From 1995 to 1996, Loshchinin was director of the Foreign Ministry's Second European Department. This was followed by a posting from 25 November 1996 to 24 February 1999 as an ambassador of Russia to Belarus. From 18 March 1999 to 7 April 2001, Loshchinin was the Permanent Representative of Russia to International Organizations in Vienna.

On 7 April 2001, Loshchinin was appointed a deputy minister of Foreign Affairs. On 17 October 2001, he was appointed a secretary of state in this role. On 22 February 2002, he was further promoted to become First Deputy Minister of Foreign Affairs. He had responsibility for supervising bilateral relations with the Commonwealth of Independent States countries, relations with the Federal Assembly, and the federal subjects of Russia, socio-political organizations, personnel, consular issues, and issues of state protocol. He was released from this work on 26 December 2005, and was that same day appointed the Permanent Representative of Russia to the UN Office and other International Organizations in Geneva, and concurrently Permanent Representative of Russia to the Conference on Disarmament. He held this post until 5 December 2011.

After retiring from the Ministry of Foreign Affairs, Loshchinin served as assistant to the Chairman of the Federation Council from 2012 until 2015.

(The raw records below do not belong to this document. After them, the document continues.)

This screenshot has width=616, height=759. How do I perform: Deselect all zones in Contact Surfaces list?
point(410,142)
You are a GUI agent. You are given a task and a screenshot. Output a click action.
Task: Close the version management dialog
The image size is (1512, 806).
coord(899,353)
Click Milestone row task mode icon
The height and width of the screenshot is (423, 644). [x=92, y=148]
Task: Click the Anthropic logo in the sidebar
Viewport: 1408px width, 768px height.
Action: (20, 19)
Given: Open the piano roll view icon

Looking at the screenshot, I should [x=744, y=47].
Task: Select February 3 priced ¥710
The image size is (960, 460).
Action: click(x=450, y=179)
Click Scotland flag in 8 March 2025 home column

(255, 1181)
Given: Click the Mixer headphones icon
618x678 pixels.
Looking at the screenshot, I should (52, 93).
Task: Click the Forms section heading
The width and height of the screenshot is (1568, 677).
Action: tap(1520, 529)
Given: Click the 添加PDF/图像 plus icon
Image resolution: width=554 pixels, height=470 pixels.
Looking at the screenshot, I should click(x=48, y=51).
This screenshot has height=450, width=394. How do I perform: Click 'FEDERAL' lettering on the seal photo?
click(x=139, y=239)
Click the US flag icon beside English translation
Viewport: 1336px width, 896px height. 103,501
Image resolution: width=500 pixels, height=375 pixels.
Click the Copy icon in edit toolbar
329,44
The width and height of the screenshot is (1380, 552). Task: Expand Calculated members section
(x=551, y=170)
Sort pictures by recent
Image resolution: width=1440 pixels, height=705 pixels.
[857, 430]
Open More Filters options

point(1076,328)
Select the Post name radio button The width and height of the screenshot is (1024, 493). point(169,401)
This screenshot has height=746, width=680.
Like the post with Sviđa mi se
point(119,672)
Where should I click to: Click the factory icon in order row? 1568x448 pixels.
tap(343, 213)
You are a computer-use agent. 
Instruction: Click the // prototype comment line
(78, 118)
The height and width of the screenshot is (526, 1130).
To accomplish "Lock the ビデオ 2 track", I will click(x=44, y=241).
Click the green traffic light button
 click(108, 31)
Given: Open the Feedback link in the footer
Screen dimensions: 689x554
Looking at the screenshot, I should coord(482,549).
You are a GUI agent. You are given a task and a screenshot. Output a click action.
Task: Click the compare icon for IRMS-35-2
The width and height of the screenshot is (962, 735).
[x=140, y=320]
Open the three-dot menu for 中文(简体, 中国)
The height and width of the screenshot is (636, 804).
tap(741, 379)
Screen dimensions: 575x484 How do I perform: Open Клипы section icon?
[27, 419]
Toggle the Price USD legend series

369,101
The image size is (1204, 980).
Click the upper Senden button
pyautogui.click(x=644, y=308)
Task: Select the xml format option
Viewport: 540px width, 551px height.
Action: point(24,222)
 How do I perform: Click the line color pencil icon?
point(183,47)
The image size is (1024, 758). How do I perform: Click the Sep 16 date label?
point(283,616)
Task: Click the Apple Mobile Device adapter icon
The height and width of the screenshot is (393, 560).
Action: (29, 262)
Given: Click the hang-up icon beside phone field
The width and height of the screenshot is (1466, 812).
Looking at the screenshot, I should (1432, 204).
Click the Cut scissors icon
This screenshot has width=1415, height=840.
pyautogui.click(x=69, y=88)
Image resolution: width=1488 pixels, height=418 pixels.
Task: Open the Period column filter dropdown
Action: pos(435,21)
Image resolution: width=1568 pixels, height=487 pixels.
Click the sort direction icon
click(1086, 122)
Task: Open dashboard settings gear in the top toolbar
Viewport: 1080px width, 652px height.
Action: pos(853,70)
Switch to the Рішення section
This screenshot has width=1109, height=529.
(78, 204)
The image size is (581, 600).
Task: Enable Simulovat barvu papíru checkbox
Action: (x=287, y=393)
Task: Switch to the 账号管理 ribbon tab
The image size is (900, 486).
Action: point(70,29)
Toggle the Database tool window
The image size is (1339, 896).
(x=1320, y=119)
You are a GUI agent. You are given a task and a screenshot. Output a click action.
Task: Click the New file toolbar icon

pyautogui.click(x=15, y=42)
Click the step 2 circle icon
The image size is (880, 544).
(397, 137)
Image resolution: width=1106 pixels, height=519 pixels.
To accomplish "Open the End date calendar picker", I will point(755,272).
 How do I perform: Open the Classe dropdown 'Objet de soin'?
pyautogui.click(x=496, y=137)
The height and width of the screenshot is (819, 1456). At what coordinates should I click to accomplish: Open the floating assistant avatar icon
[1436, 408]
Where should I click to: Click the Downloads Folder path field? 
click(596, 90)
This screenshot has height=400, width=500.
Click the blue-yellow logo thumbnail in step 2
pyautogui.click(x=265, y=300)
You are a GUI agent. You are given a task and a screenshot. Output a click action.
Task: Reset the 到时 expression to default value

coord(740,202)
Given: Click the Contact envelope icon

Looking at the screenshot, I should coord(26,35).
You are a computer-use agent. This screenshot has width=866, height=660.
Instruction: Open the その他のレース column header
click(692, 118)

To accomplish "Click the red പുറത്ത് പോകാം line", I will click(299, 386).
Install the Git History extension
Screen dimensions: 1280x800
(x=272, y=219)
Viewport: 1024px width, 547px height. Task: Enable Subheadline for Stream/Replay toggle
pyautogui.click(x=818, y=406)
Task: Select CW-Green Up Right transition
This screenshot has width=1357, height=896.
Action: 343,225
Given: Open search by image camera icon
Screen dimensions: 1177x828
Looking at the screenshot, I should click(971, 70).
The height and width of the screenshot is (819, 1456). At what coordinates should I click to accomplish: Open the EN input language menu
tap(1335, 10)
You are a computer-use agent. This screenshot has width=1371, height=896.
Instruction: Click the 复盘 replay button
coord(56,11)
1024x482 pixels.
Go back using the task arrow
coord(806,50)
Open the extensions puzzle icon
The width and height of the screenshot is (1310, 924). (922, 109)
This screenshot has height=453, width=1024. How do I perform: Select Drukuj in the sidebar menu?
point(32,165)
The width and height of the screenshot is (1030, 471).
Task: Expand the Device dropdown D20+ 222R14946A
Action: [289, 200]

Loshchinin died on 14 March 2023, at the age of 82. Loshchinin's obituary by the Russian Foreign Ministry noted that he was "an outstanding diplomat and statesman." In addition to his native Russian, Loshchinin spoke English and French.

==Honours and awards==
Over his career Loshchinin had received several awards and honours. He received the Order of Friendship on 5 April 1999, and the Order "For Merit to the Fatherland" Fourth Class on 21 September 2003. He received the next level of the award, the Order "For Merit to the Fatherland" Third Class, on 12 March 2010. On 8 September 2015, he was awarded the Order of Alexander Nevsky.

Belarus awarded Loshchinin their Order of the Friendship of Peoples on 25 August 2005, and on 9 December 2015 he was awarded the Belarusian Order of Honor, receiving the award from the Belarusian ambassador to Russia Igor Petrishenko at a ceremony at the Embassy of Belarus, Moscow on 11 February 2016. Loshchinin also received the honorary title Honored Employee of the Diplomatic Service of the Russian Federation, on 10 February 2012.